Amgen Inc. (NASDAQ: AMGN): Shares traded around $67.60 at the time of this writing. This price is pennies shy of their 52 week high of $67.78 and $20 above their 52 week low. Amgen offers an annual dividend of $1.44 for a 2.10% yield and a 7% payout ratio. Amgen has about 44 products in its pipeline, according to its website. Nine of them are in phase 3. The hope is that some of these phase three drugs will get approved and pushed out because sales of one of its main drugs (Epogen) have dropped 20% so far this year compared to 2010.
In addition, Amgen’s longtime CEO said he will retire by the end of 2012. Unless Amgen has a super-winner I see small steady annual growth in the 3%-5% range. For the end of 2012, I think we’ll see a share price around $73 based off of a discounted cash flow analysis using a 10% cost of equity. I wouldn’t buy unless they report a new drug find; if you already own some, hold on and enjoy the new dividend.
CorVel Corp (NASDAQ: CRVL): Shares traded around $52 at the time of this writing. This is just below their 52 week high of $54.64, and above their 52 week low of $38.04. For this period revenues increased 11.9% while cost of revenues increased 12.5%. CorVel’s gross margin is 25% versus 70% for its peers. It also lags versus its peers in net profit margin, 6.32% versus 18.77%. Regardless, net income increased 5.1% year over year.
As long as CorVel can fix things so expenses do not increase more than revenues, the recent numbers won’t mean anything. It is a nice story in that it has no debt and $8 million cash on the books. According to info on its website, CorVel boasts 44% insider ownership. I like that there have been no recent sales by insiders, they’re just holding on because they must know it’s only going to go up in value. I see shares making it to $60 by the end of 2012. If you have them you can keep them, if you’re looking at buying, don’t as there are definitely some much better candidates out there.

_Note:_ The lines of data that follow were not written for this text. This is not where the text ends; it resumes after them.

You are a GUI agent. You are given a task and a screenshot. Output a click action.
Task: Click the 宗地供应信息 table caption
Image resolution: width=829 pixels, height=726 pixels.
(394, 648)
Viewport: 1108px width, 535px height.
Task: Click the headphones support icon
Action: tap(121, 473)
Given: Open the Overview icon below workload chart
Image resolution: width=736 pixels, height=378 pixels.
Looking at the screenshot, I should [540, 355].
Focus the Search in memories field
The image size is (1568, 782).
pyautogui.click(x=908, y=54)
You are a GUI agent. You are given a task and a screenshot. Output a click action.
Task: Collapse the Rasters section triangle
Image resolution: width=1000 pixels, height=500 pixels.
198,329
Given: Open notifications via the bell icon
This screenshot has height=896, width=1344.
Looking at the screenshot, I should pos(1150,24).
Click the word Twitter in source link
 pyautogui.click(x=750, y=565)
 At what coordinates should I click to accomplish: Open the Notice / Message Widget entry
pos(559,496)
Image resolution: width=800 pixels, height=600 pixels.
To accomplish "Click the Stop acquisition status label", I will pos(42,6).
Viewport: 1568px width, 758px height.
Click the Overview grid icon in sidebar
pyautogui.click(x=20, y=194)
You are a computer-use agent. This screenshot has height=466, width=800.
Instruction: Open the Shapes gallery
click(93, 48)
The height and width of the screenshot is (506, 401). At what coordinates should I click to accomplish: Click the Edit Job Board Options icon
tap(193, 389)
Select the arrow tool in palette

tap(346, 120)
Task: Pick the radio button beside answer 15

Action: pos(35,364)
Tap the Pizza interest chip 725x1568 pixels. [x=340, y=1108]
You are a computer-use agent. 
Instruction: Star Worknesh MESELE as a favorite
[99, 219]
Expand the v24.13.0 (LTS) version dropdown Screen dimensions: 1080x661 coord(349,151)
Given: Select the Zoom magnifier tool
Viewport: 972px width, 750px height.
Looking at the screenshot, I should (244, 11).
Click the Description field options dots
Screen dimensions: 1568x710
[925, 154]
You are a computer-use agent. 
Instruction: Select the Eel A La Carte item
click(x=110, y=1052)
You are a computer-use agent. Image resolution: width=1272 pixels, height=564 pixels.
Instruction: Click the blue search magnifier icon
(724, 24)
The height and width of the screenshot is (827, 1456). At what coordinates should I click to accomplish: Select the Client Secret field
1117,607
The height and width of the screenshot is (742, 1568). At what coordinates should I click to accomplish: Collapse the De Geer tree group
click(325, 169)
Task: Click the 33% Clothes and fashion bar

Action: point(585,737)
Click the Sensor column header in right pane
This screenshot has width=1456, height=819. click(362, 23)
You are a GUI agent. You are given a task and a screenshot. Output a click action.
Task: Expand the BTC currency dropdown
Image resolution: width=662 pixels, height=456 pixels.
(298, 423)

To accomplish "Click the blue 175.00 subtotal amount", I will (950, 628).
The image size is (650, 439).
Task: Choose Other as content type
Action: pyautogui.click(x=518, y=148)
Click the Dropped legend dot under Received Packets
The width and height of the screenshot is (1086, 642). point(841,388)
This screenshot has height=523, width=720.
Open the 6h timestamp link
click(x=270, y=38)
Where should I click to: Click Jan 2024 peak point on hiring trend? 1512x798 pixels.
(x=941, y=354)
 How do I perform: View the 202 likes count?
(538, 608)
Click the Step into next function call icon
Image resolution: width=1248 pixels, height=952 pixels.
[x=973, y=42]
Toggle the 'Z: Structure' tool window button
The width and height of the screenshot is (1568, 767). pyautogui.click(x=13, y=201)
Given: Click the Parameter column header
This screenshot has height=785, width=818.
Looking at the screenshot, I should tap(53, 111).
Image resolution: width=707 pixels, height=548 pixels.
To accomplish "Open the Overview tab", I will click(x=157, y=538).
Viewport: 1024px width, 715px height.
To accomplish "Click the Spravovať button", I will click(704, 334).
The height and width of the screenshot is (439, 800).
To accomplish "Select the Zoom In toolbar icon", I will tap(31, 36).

Onyx Pharmaceuticals Inc. (NASDAQ: ONXX): Shares were trading around $44 at the time of this writing. This is just shy of their 52 week high of $46.07 and well above their 52 week low of $27.17. Onyx currently has four drugs in the pipeline, two of which have been FDA approved. It's working on getting those approved for other types of cancer and most of those are in phase 3 trials. The stock is up $10 since September 2011 and has been noted as an attractive buy and takeover target. Its CFO is touting it as such. I think they’re overbought as it’s apparent that Onyx is more focused on being sold than it is at developing additional drug candidates and a manufacturing capability. I say stay out if you’re not yet in, if you own already, hold and hope for a high priced buyout.